(Beginning of Exercise passage)

There are all kinds of trips, and sometimes what you most need is a getaway in the deepest sense of that word. To get away from every aspect of your normal routine and try something a little different. Treebones Resort, at the southern end of Big Sur, is the kind of place you can do that and then some.
Our room, if you can call it that, was a canvas-sided yurt big enough to hold two double beds, a couch and two papasan chairs, a dining set, and a ping pong table. (Yes, a ping pong table. And we did play.) All the cabins at Treebones are yurts, which are round tents on platforms modeled after the portable housing used by nomadic desert tribes. But “these aren’t going anywhere,” as owner Corinne Handy assured me, laughing. She was explaining that stormwatchers — people who love to ride out the drama of a big storm — have discovered that Treebones’ yurts are a particularly exciting place to be when a Pacific winter front rolls in. Another attraction: the “nest,” a woven hideaway of twigs (pictured above) with a stunning view of the sea and a soft mattress from which you can watch the sky through the wind-tossed branches.
Treebones, which opened five years ago, has become a destination all its own; most visitors come for a few days of off-the-grid restoration, rather than using it as an overnight stop on the typical central coast roadtrip. When we were there, our fellow guests were notably early risers (the yurts are not soundproof), saddling up for bike rides, heading out on day hikes, or joining kayaking expeditions.

(End of Exercise passage)
(Beginning of Extracted data)

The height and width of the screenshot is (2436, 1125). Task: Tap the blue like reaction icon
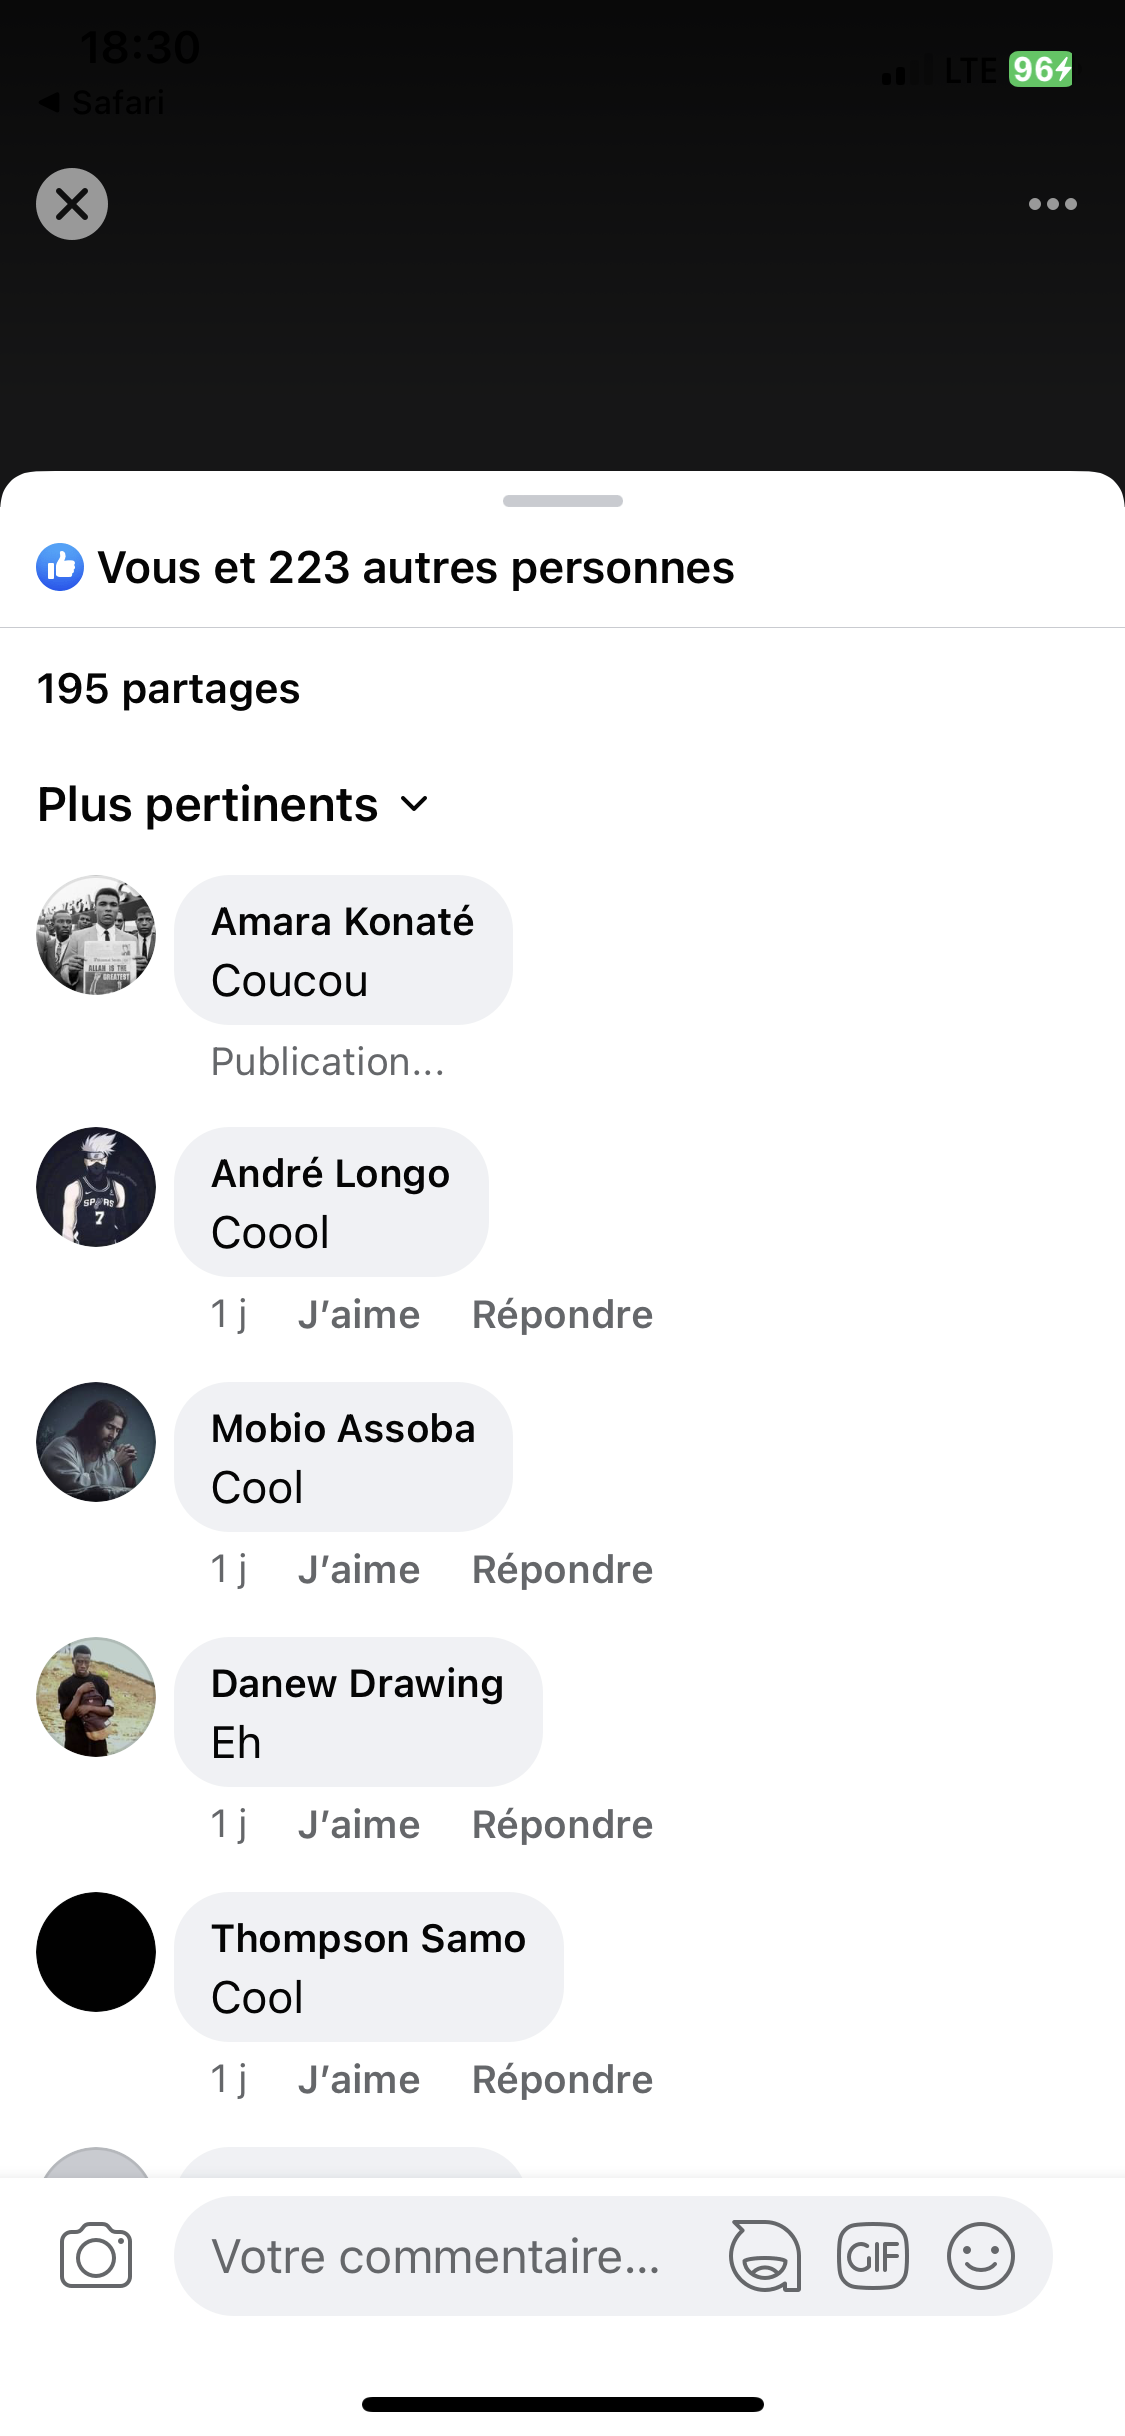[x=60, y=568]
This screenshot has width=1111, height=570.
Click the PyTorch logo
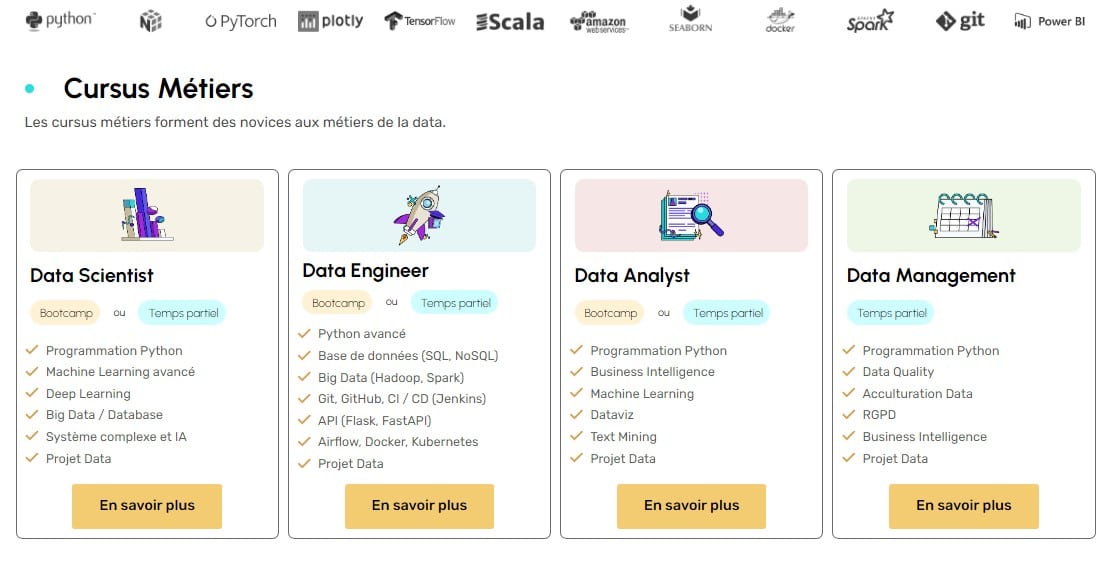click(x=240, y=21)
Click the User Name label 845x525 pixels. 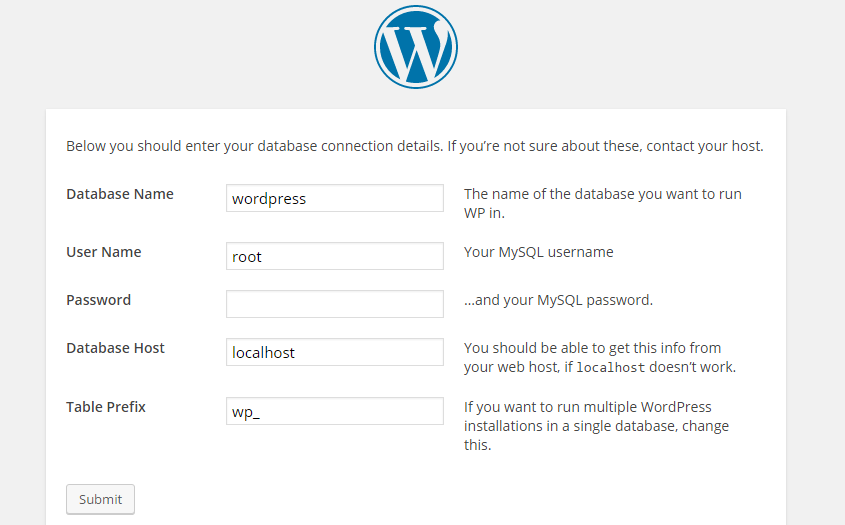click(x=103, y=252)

(End of Extracted data)

## Tasks for this exercise:
1. In the Treebones Resort text, copy the part from "There are all" to "and then some.", substituting "Monterey County" for "Big Sur".
2. According to the Treebones Resort text, what are the yurts modeled after?
3. Extend the Treebones Resort text by writing what comes after its final sentence.

## Results by task:
1.
There are all kinds of trips, and sometimes what you most need is a getaway in the deepest sense of that word. To get away from every aspect of your normal routine and try something a little different. Treebones Resort, at the southern end of Monterey County, is the kind of place you can do that and then some.

2. The portable housing used by nomadic desert tribes.

3.
The main restaurant serves an eclectic menu united around a farm-to-table theme; guests order in advance from a selection of entrees that are planned based on what’s fresh in the resort’s organic garden down the hill. But the big hit is the brand new outdoor sushi bar, which opened two months ago and draws a devoted crowd who come for the sunset view but linger well past the official closing hour tasting sake and sharing tall tales.

From San Simeon we went just a couple of miles south to the Piedras Blancas elephant seal rookery, where local volunteers from Friends of the Elephant Seals gave the gauping tourists an elegant lesson in marine biology. I, for one, had no idea that once elephant seal pups are weaned, their parents head to feeding grounds in Alaska (males) and Hawaii (females) and leave them to fend for themselves. The juveniles left behind didn’t seem particularly stressed, I have to say, but one lone adult female gave us what for when she thought we were getting too close.
We finished our day with homemade ollalieberry pie from Linn’s in downtown Cambria and a walk along the boardwalk that borders Moonstone Beach. The pie, made from local berries, was no more vivid than the sunset colors over the Pacific.